→ 页面摘录
====
美文网首页
Urllib库介绍

Urllib库介绍

作者: 慕慕她爸 | 来源:发表于2019-08-25 21:28 被阅读0次
    • 什么是Urllib
    1. Python内置的http请求库
    2. urllib库常用方法
      urllib.request 请求模块
      urllib.error 异常处理模块
      urllib.parse urlj解析模块
      urllib.robotparser robot.txt解析模块
    • Python2和Python3比较
      Python2
    >>> import urllib2
    >>> response = urllib2.urlopen('http://www.baidu.com')
    

    Python3

    >>> import urllib.request
    >>> response = urllib.request.urlopen('http://www.baidu.com')
    
    • 用法讲解
    1. urlopen
      get类型的操作
    from urllib import request
    response = request.urlopen('http://www.baidu.com')
    print(response.read().decode('utf-8'))#获取响应体的内容
    

    post类型的请求

    from urllib import parse
    data = bytes(parse.urlencode({'word':'hello'}),encoding = 'utf8')
    response1 = request.urlopen('http://httpbin.org/post',data = data)#http://httpbin.org/是一个做http测试的网站
    print(response1.read())
    
    1. 响应
      相应类型
    print(type(response))
    

    状态码、响应头

    print(response.status)#状态码
    print(response.getheaders())#响应头
    print(response.getheader('Set-Cookie'))
    
    1. Request
    from urllib import request
    from urllib import parse,error
    request1 = request.Request('http://python.org/')#此步骤为请求,对比urllib的使用可知可省略
    response = request.urlopen(request1)
    print(response.read().decode('utf-8'))
====
→ 简短任务
根据页面摘录,写出 urllib.error 属于哪一类模块。 完成任务用不到这些材料。
====
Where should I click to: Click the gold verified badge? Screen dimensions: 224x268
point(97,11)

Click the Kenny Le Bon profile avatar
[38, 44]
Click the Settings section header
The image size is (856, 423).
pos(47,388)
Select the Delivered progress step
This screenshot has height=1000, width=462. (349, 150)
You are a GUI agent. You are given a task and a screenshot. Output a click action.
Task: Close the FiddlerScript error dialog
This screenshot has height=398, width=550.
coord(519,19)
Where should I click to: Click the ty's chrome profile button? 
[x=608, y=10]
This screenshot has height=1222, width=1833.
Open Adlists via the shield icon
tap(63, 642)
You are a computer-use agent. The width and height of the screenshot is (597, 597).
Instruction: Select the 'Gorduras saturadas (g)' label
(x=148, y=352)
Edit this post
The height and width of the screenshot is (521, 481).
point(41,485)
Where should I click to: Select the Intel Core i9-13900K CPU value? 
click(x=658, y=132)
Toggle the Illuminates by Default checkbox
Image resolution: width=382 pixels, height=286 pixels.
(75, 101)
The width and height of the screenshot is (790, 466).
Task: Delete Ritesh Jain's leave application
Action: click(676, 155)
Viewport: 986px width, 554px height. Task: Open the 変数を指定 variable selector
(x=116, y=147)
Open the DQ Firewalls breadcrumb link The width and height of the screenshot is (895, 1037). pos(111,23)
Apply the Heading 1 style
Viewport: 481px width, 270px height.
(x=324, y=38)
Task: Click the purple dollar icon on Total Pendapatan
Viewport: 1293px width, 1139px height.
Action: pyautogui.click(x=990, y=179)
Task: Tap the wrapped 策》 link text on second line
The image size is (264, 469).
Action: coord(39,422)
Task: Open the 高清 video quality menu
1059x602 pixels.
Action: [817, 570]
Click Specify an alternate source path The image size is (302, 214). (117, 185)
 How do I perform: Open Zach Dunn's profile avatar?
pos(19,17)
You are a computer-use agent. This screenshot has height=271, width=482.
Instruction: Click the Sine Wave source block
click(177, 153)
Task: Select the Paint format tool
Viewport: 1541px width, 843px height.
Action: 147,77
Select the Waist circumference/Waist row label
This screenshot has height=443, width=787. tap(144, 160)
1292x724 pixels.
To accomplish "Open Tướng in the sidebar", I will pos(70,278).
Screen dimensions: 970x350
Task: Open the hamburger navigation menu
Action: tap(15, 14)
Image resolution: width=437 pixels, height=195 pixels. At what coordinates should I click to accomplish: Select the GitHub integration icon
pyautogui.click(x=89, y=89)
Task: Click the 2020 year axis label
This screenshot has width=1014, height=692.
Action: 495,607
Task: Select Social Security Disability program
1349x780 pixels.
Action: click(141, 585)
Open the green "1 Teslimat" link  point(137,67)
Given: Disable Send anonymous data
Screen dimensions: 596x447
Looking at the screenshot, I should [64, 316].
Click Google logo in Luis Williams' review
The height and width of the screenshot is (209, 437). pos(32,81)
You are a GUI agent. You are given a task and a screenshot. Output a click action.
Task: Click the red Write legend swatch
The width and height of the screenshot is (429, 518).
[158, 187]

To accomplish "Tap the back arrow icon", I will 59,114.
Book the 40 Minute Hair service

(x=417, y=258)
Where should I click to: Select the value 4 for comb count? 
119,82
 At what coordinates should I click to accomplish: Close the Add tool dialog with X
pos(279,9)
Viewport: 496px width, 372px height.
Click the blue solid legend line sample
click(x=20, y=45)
====
→ 练习结果
urllib.error 是异常处理模块。